### Input data
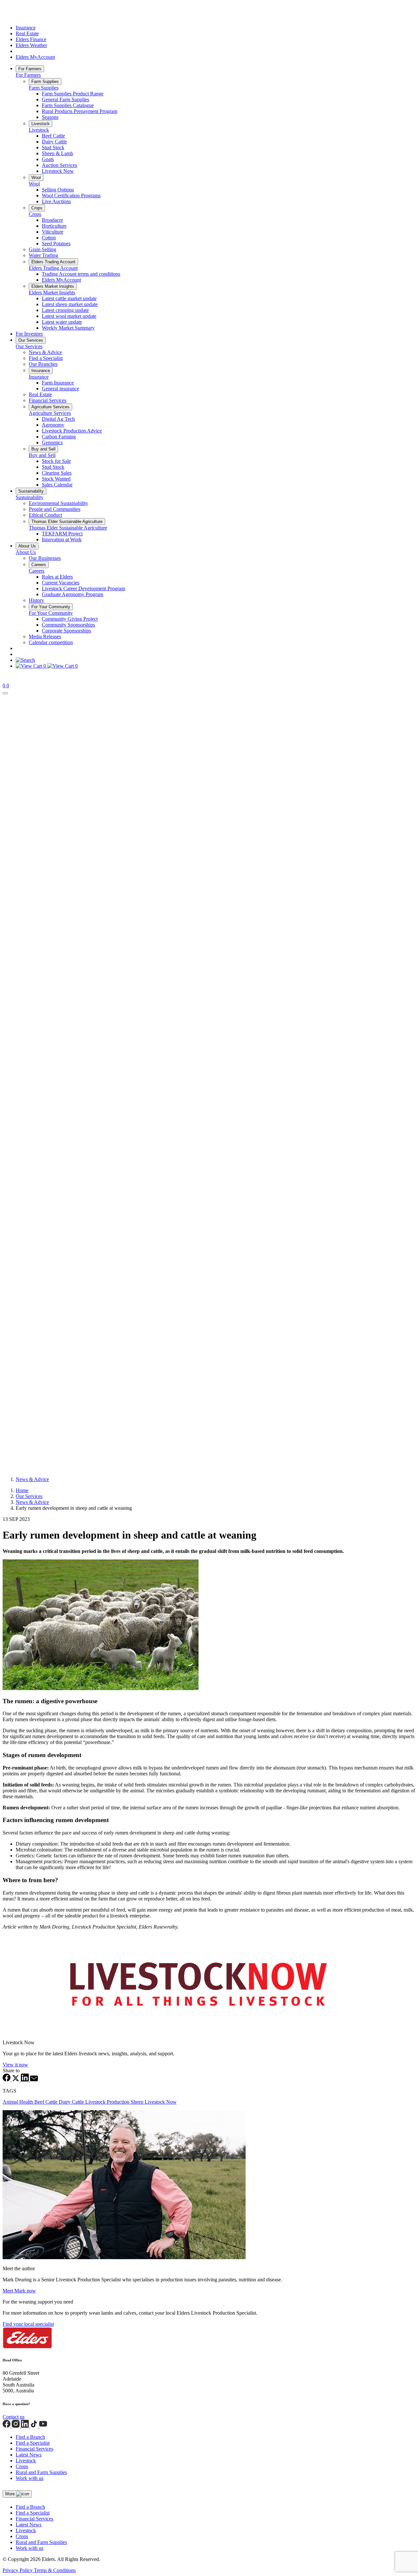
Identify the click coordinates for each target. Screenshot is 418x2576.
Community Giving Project (70, 619)
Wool (36, 177)
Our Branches (43, 364)
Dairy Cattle (54, 141)
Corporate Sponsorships (66, 630)
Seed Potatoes (56, 243)
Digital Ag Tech (58, 419)
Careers (38, 564)
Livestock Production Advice (72, 430)
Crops (36, 207)
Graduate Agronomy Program (72, 594)
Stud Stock (53, 147)
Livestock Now (58, 171)
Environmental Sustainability (58, 503)
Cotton (49, 237)
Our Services (30, 340)
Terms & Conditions (55, 2570)
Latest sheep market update (70, 304)
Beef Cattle (53, 136)
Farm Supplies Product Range (73, 93)
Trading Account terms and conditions (81, 274)
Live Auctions (56, 201)
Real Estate (27, 33)
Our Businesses (45, 558)
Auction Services (59, 165)
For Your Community (50, 606)
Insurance (26, 27)
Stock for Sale (56, 461)
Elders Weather (31, 45)
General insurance (60, 388)
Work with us (29, 2478)
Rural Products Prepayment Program (79, 111)
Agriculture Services (50, 406)
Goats (48, 159)
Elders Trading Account (53, 261)
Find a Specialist (46, 358)
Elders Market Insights (52, 286)
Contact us (13, 2417)
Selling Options (58, 189)
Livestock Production (108, 2102)
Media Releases (45, 636)
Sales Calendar (57, 484)
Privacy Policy (18, 2570)
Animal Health (18, 2102)
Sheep (138, 2102)
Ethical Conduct (45, 515)
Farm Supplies (45, 81)
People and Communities (54, 509)
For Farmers (29, 68)
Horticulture (54, 226)
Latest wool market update (69, 316)
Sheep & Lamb (57, 153)
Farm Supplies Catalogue (68, 105)
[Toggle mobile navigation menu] (5, 693)
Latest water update (62, 322)
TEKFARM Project (62, 533)
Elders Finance (31, 39)
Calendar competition (51, 642)
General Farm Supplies (65, 99)
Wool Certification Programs (71, 195)
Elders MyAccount (35, 57)
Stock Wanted (56, 478)
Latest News (28, 2454)
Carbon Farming (59, 436)
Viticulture (52, 232)
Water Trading (43, 255)
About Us (27, 546)
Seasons (50, 117)
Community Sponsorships (68, 625)
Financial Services (47, 400)
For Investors (29, 333)
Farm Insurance (58, 382)
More (10, 2493)
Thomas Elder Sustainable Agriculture (67, 521)
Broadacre (52, 220)
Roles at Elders (57, 576)
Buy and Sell (43, 449)
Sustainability (31, 491)
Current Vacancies (60, 582)
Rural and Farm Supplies (41, 2472)
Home (22, 1490)
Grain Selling (42, 249)
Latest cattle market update (69, 298)
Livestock (40, 123)
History (36, 600)
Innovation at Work (62, 539)
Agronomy (53, 425)
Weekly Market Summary (68, 328)
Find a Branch (30, 2437)
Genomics (52, 442)
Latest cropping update (65, 310)
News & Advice (45, 352)
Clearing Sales (57, 473)
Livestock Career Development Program (83, 588)
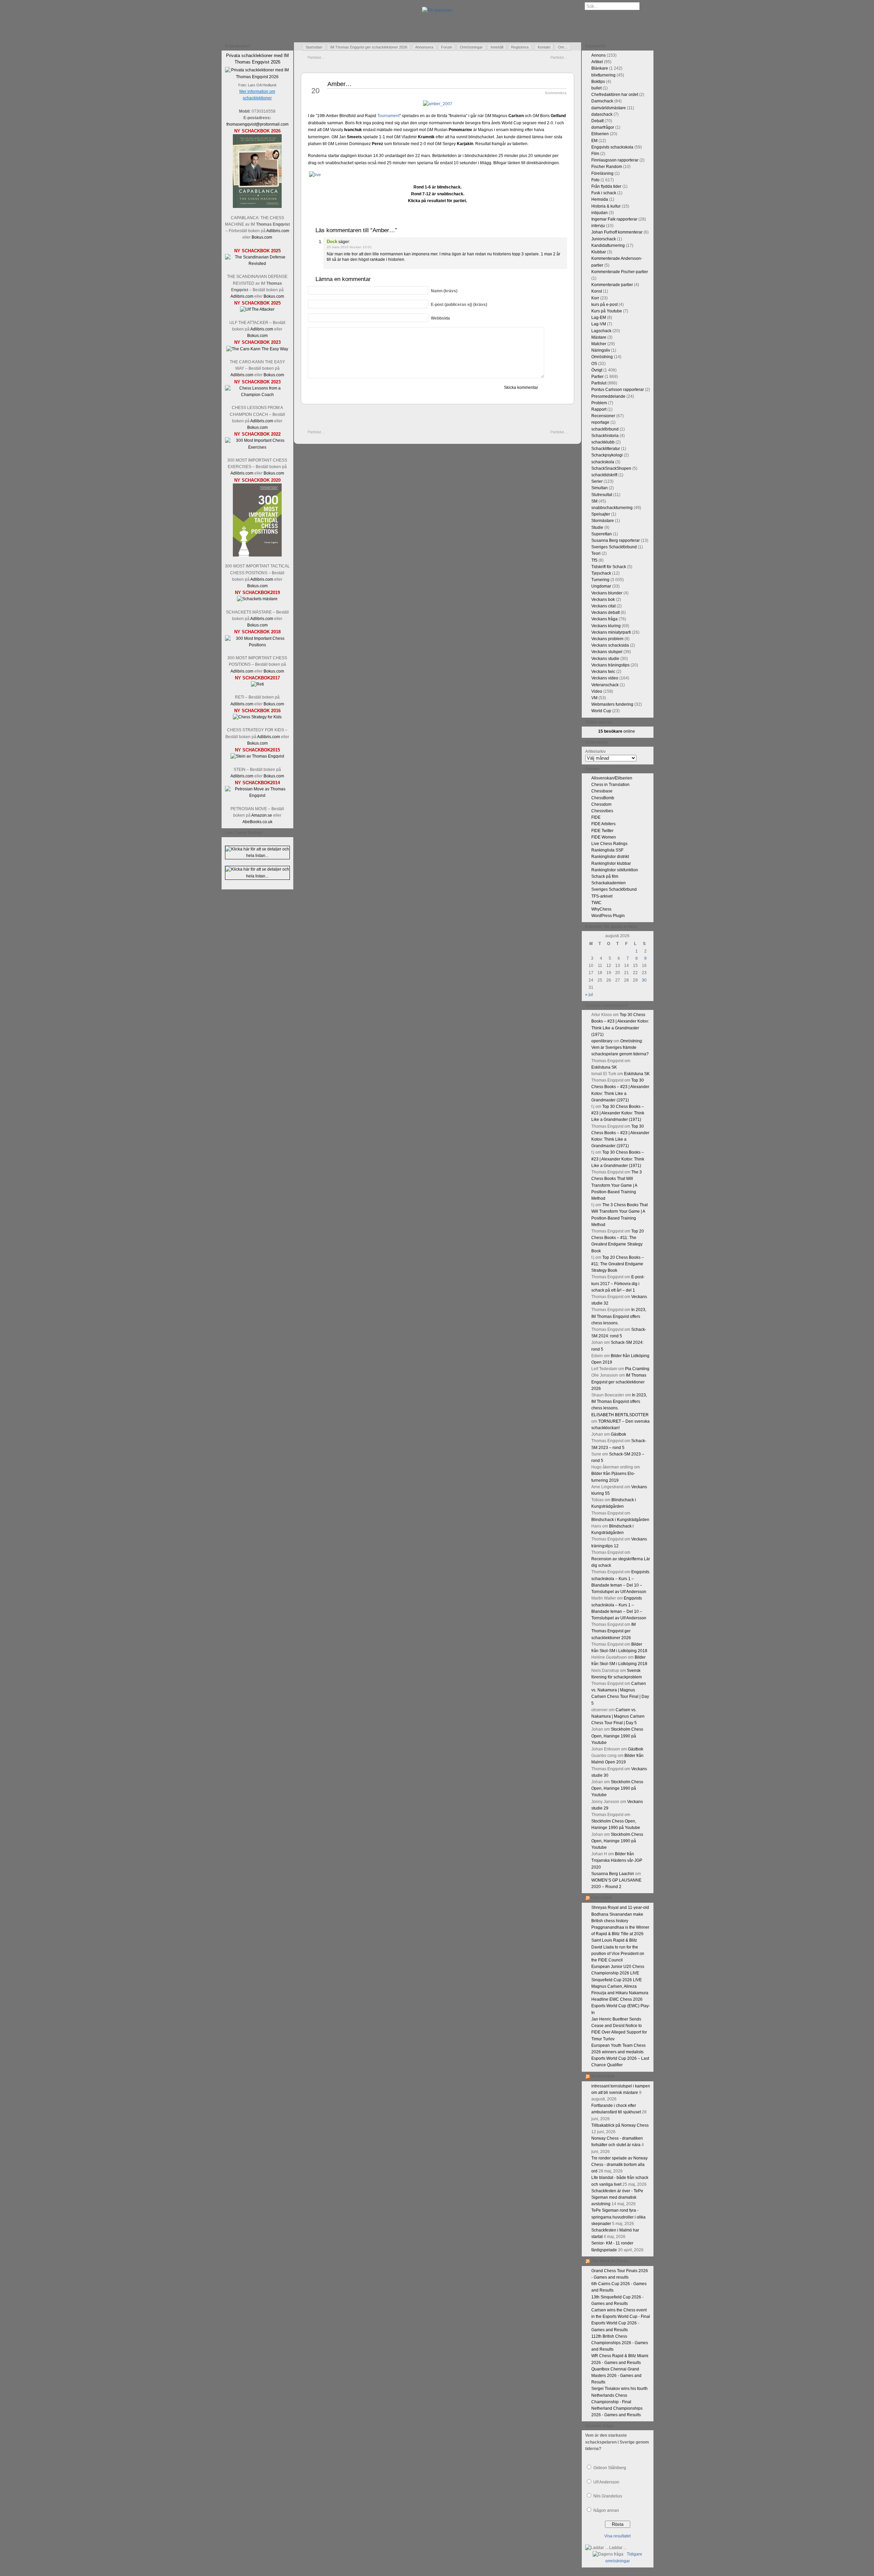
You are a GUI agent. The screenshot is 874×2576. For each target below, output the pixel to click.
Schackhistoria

### Task instructions
Starting at the line that contains "Rural and Farm Supplies (41, 2472)", write out every line through the end of the entries, both ends included, without any pictures.

### Finished exercise
Rural and Farm Supplies (41, 2472)
Home (22, 1490)
Grain Selling (42, 249)
Latest cattle market update (69, 298)
Livestock (40, 123)
History (36, 600)
Innovation at Work (62, 539)
Agronomy (53, 425)
Weekly Market Summary (68, 328)
Find a Branch (30, 2437)
Genomics (52, 442)
Latest cropping update (65, 310)
News & Advice (45, 352)
Clearing Sales (57, 473)
Livestock Career Development Program (83, 588)
You are a GUI agent. The screenshot is 874×2576. For each target below, output the pixel to click.
Schackhistoria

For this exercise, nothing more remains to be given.